Attingham Hall, Shrewsbury
Built for the first Lord Berwick in 1785, Attingham Hall near Shrewsbury was owned by the same family until it was acquired by the National Trust in 1947 over 160 years later. The hall's stunning picture gallery roof, designed by renowned Regency architect John Nash, used what was then the cutting-edge structural technology of a cast iron framework of curved ribs to hold a number of convex glazing panels that refracted light over a wide area to reach the lower levels of the gallery and illuminate Lord Berwick's collection of paintings.
Completed in 1807, Nash's roof, while spectacular, was never completely watertight and water ingress was a continuous problem until a glazed cover was installed by the National Trust forty years ago. Unfortunately, the 1974 cover was only ever partly successful and came to the end of its life. The Trust therefore commissioned a modern solution for the cover's replacement and construction work on the project began last year.

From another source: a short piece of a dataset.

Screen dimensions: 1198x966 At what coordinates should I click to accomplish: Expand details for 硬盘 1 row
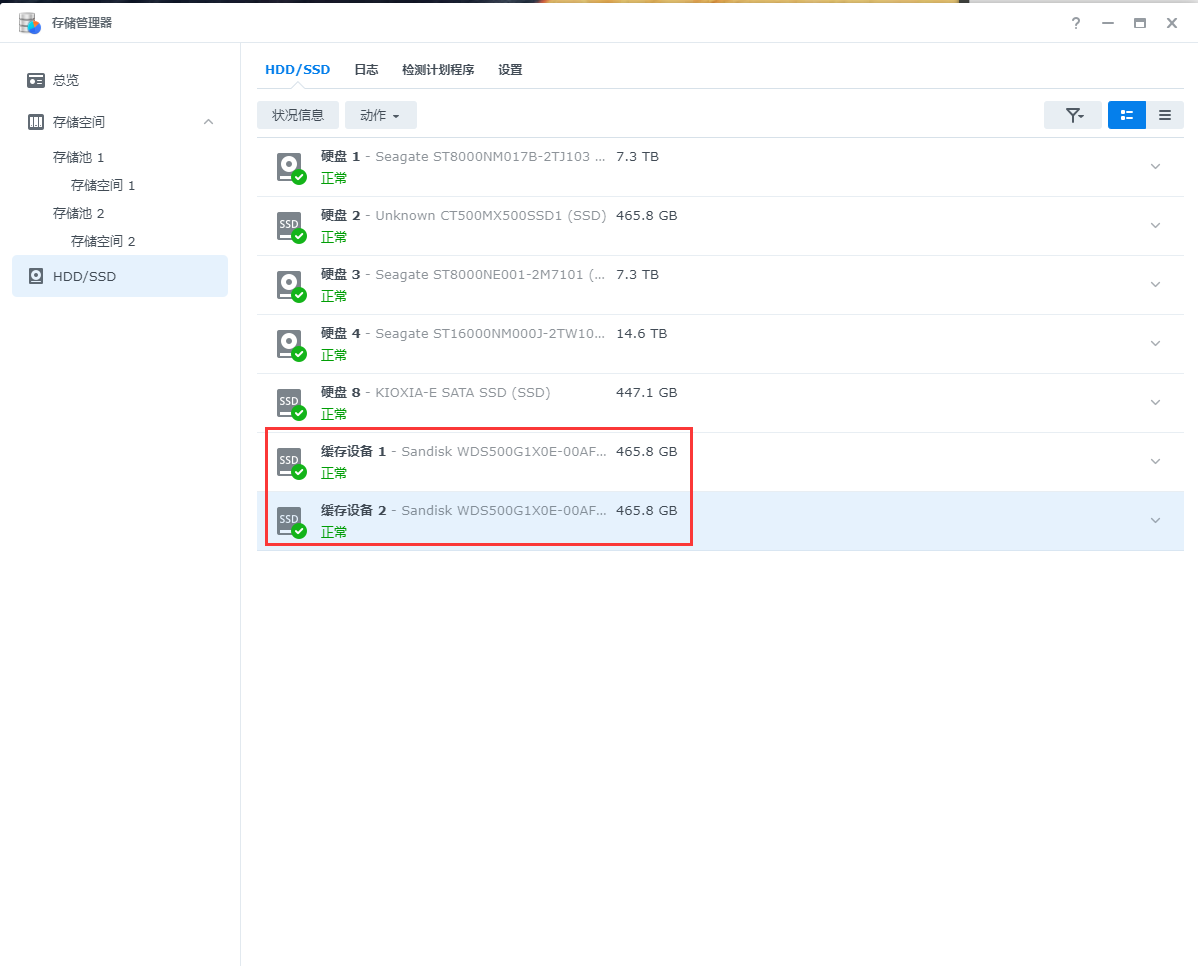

The new protective cover for the picture gallery roof at Attingham Hall involved the construction of a state-of-the-art glazing system mounted on steel trusses over the entire expanse of some 158 square metres. This effectively created a "giant display case" for Nash's original structure.
Weighing in at some 20 tonnes, the new secondary roof of Pilkington's Planar structural glazing required extensive demolition and building work to install. This created particular challenges for main contractor Norman & Underwood given the need to maintain the original architecture of this important heritage site and the National Trust's insistence that the hall should remain open to visitors during the whole year that work was carried out.
Norman & Underwood called on Workstream's Engineering Services division to survey the works for the installation of the new glazing. The company's engineers successfully completed their part in the project over the months of April and May this year.